Let’s get down to my eating schedule for the past week. Since I gave myself seven days to complete my experiment, I never really strayed from the daily routine. Mornings consisted of what I called the Green Juice:
Ingredients (all for a single drink):
1 cup of spinach
1 stalk of celery
1 head of romaine lettuce
Half of an apple
Half of a banana
Half of a pear
Half of a lemon
By the afternoon it was time for the Berry Drink.
Half of an apple
Half a banana
Last but not least was the Orange Drink.
1-inch cube of ginger
Make sure all juice is made the day of consumption, and do your research before substituting a more palatable ingredient.
As I mentioned, certain concessions were made so my digestion wasn’t interrupted. I had enough energy to make the gym, and my muscles could recover afterward. After my morning workout, I did sneak in my daily protein shake made with EAS Lean 15 protein powder and egg whites. For a snack, I allowed myself one cup of almonds per day and two whole pieces of a fruit or vegetable, but only ones that were included in the juice I had prior to the snack. Unable to comply with a vegetarian diet even for a week, in between lunch and dinner (Berry Drink and Orange Drink), I indulged in one can of tuna in water, dressed up with plain Greek yogurt, half of an avocado, and half a tomato. Thus, concludes my week without pizza.

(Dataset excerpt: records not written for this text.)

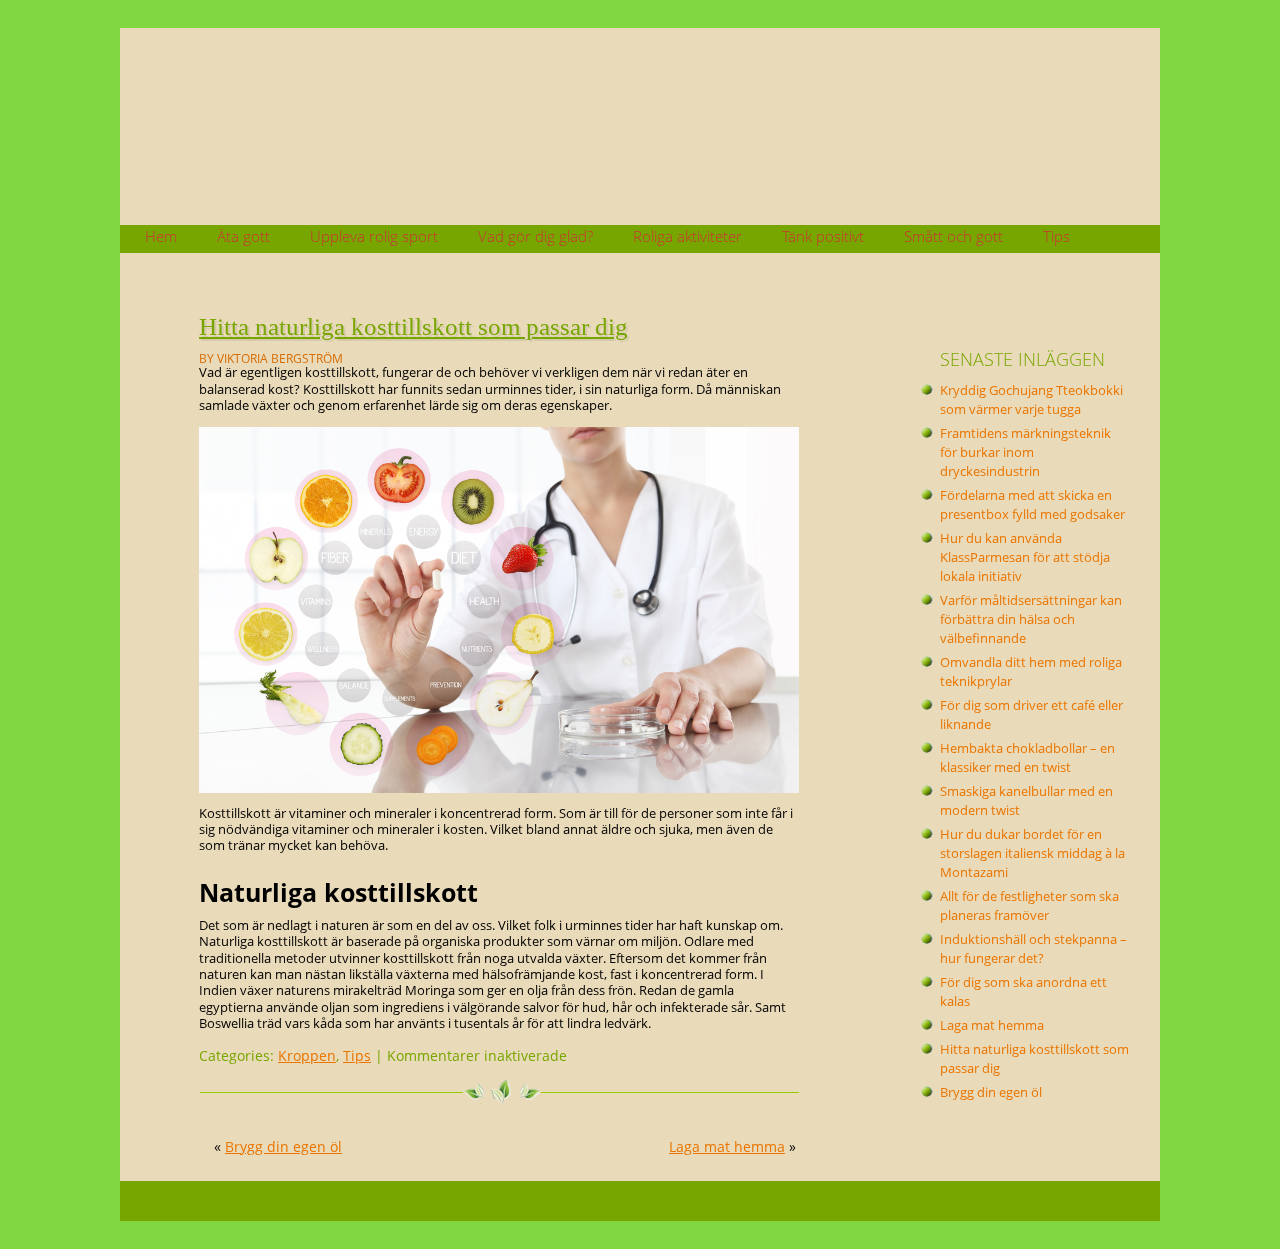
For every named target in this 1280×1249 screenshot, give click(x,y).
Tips (1056, 236)
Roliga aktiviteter (687, 236)
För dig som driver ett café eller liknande (1031, 715)
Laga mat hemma (727, 1146)
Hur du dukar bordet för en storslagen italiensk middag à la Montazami (1032, 853)
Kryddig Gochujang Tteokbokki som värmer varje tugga (1031, 400)
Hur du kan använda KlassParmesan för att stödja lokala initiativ (1025, 557)
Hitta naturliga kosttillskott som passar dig (413, 326)
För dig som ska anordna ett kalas (1023, 992)
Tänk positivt (823, 236)
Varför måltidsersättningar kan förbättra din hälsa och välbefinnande (1031, 619)
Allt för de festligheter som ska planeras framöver (1029, 906)
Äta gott (243, 236)
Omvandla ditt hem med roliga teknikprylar (1031, 672)
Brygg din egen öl (283, 1146)
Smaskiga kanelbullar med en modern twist (1026, 801)
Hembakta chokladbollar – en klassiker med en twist (1027, 758)
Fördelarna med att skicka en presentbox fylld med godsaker (1032, 505)
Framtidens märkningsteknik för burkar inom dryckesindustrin (1025, 452)
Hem (161, 236)
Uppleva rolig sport (374, 236)
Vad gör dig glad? (535, 236)
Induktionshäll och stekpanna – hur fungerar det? (1033, 949)
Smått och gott (953, 236)
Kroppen (307, 1055)
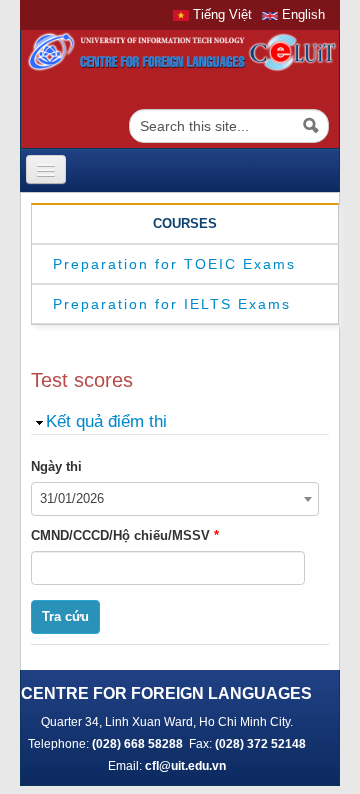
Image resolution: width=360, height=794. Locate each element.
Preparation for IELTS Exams (172, 304)
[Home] (180, 51)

Some of the immediate effects I experienced during the “cleanse” was a surprisingly improved energy output. Before starting, I was convinced I would be lethargic throughout the day. Instead, I was more upbeat than usual and found myself spending more time at the gym. Another unexpected result was the impact it had on some of my gastrointestinal issues. For example, sitting at a desk all day, glued to my computer monitor and forgetting to stand up usually causes stomach cramps or bloating by the afternoon. While I don’t recommend sitting for the majority of your day, I found myself able to finish my work without feeling like a war was going on in my stomach. Lastly, I found juicing gave me the opportunity to work an assortment of fruits and vegetables into my diet, including ones I wouldn’t normally think to eat. That’s not to say I neglect produce, but eating green stuff without unhealthy additives such as high calorie dressings is rare.

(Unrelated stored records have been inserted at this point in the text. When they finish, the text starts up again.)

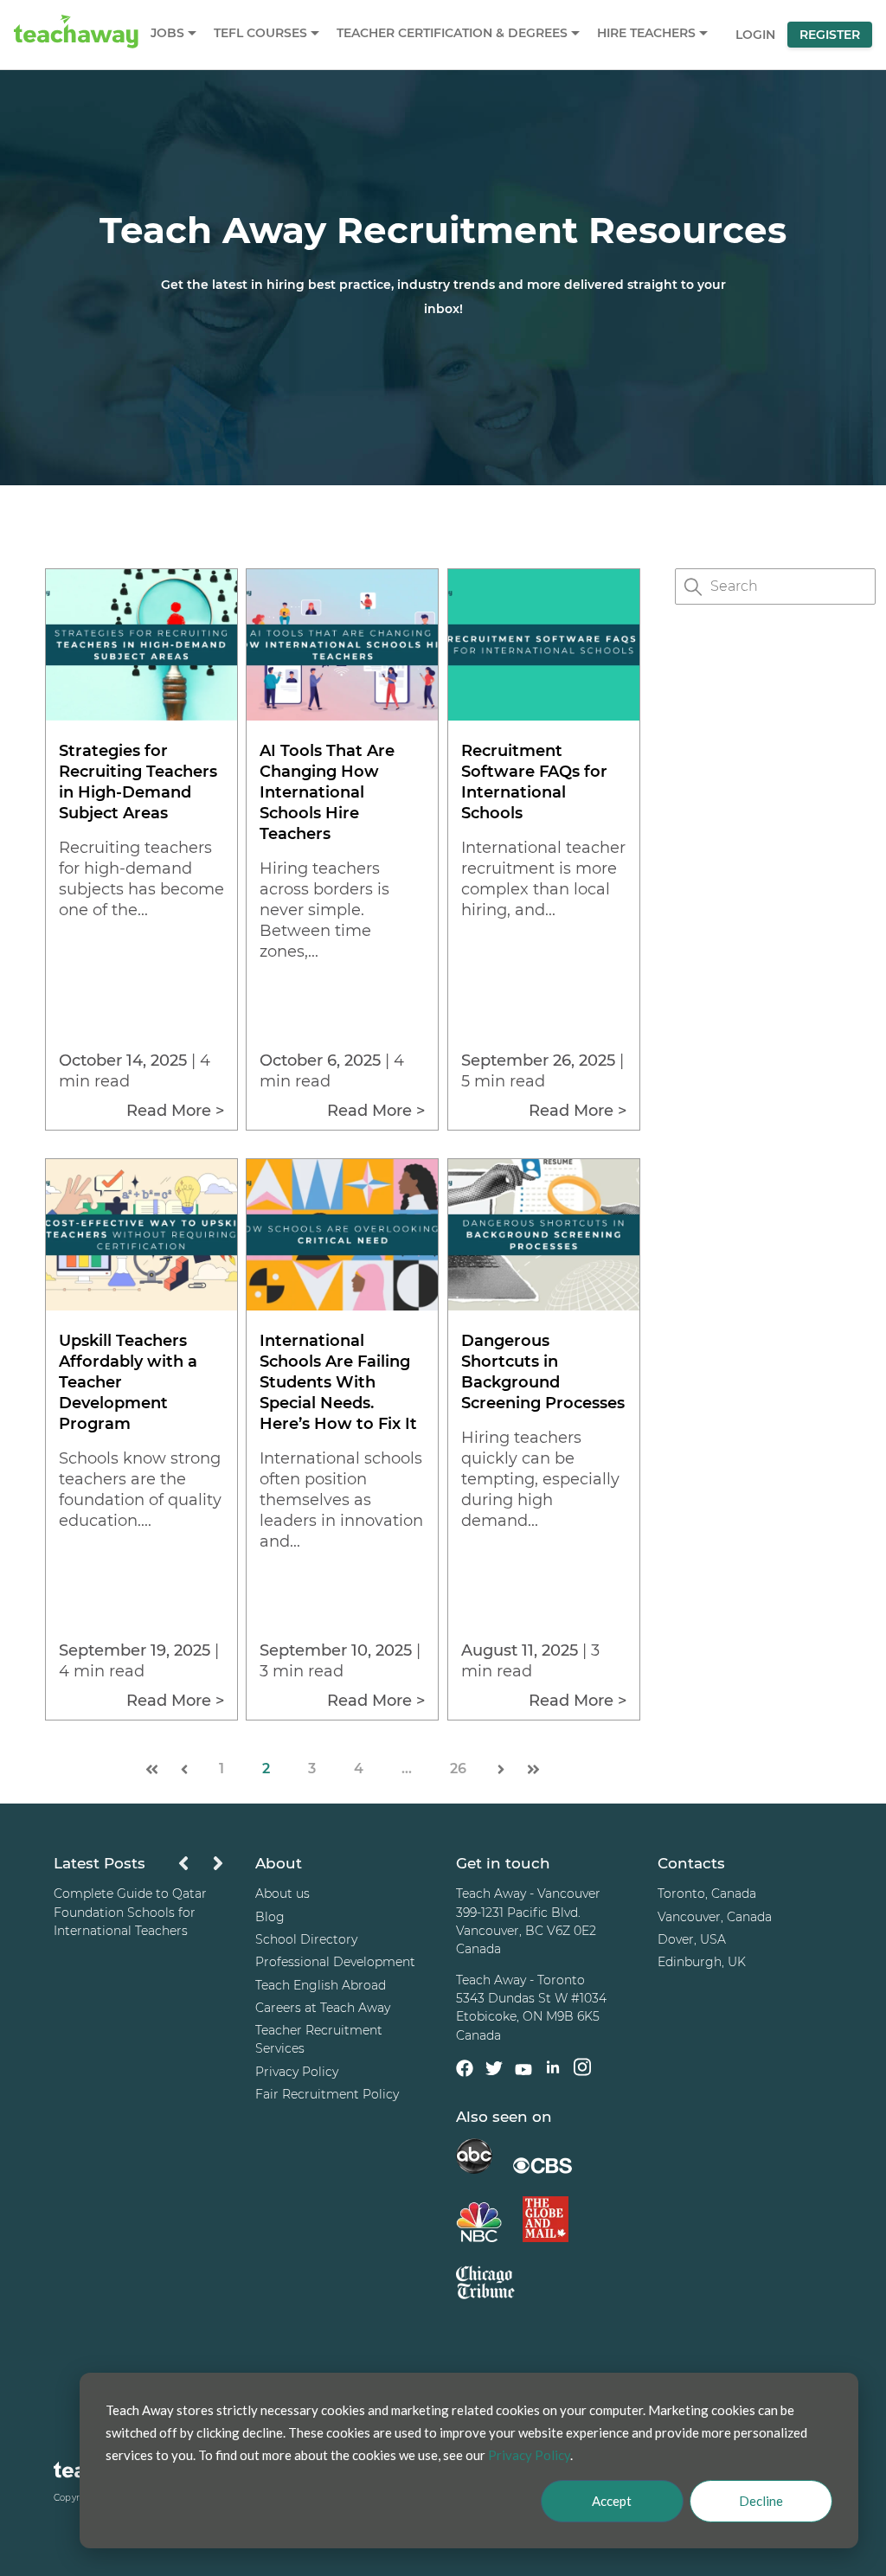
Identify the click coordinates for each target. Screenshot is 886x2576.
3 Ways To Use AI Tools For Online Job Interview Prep (133, 1902)
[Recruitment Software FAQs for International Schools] (543, 716)
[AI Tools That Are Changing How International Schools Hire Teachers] (342, 716)
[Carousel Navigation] (200, 1868)
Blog (270, 1917)
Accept (612, 2501)
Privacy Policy (296, 2071)
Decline (761, 2501)
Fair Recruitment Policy (327, 2094)
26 (458, 1768)
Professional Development (335, 1962)
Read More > (175, 1110)
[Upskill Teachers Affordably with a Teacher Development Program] (141, 1306)
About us (282, 1893)
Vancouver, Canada (715, 1917)
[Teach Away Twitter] (494, 2071)
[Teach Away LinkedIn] (553, 2069)
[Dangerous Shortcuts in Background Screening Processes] (543, 1306)
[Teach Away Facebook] (464, 2071)
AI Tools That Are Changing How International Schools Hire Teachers (327, 792)
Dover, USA (692, 1939)
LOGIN (755, 34)
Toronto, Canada (707, 1893)
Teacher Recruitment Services (318, 2039)
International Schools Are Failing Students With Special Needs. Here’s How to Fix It (338, 1382)
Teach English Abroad (320, 1985)
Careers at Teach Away (322, 2007)
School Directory (306, 1939)
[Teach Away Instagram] (582, 2069)
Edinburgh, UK (702, 1962)
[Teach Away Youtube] (523, 2072)
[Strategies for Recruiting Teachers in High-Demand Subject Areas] (141, 716)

Before starting your very own juice cleanse, there are few things you should know. First of all, don’t worry about going out and getting a top-of-the-line juicer that will cost you upward of $300. Your ordinary blender will work just fine, so long as you remember to thoroughly blend each item and give it one more mix before consuming. Second, don’t expect the pounds to come flying off or to be cured of all your illnesses. Even if you stand by a stricter juice regimen than I did, getting rid of fiber and protein will affect what your body does with calorie intake. Most importantly, only use organic fruits and vegetables. This may seem nitpicky, but it’s the only way to ensure your juice is free from any pesticides and oxidation. These are the enemy of any health diet and can destroy the vitamins, minerals, and phytonutrients juicing is intended for.

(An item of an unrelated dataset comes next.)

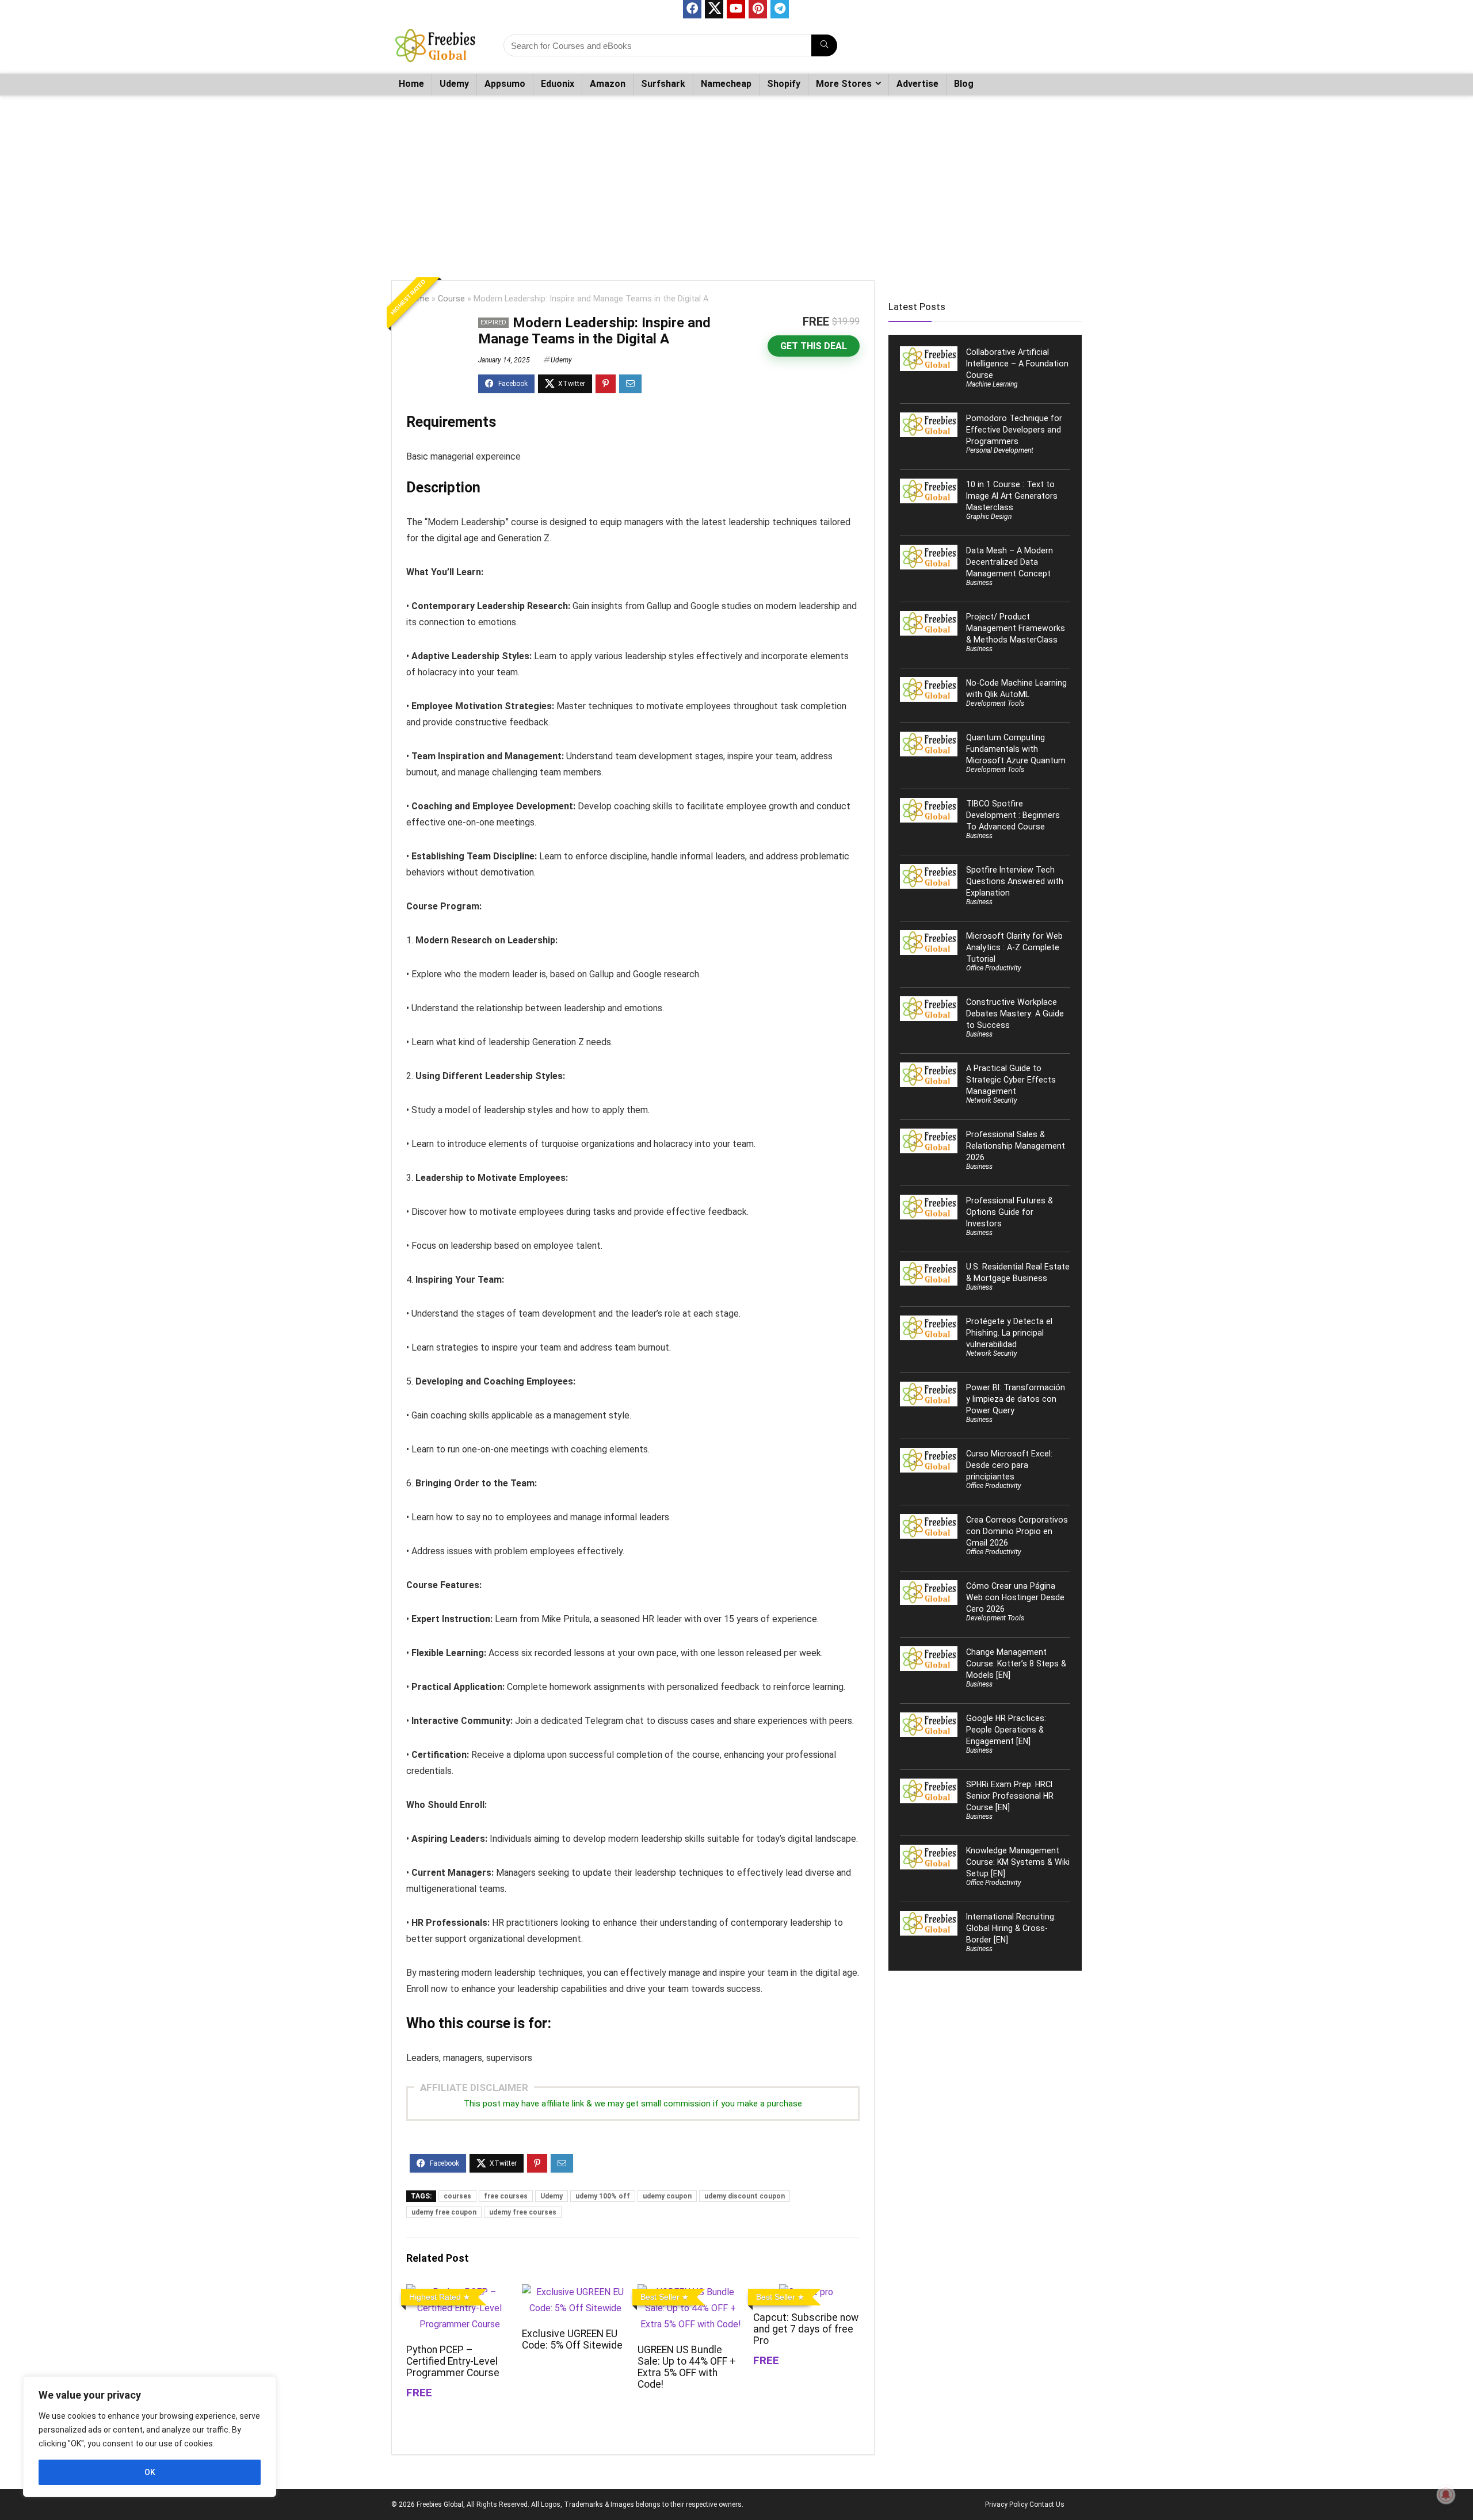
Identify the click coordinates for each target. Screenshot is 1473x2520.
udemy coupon (667, 2196)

“I do not advocate the need for a juice cleanse. Sometimes people insist on trying it, though. My recommendation is always to limit to 3 days or less,” Orlick Levy said. “I always advise that it's healthier for the body to eat whole fruits and vegetables because of the high fiber content and satiety factor. Long term juice cleansing is unsustainable and unhealthy. Eating whole foods and making healthier choices will last your lifetime.”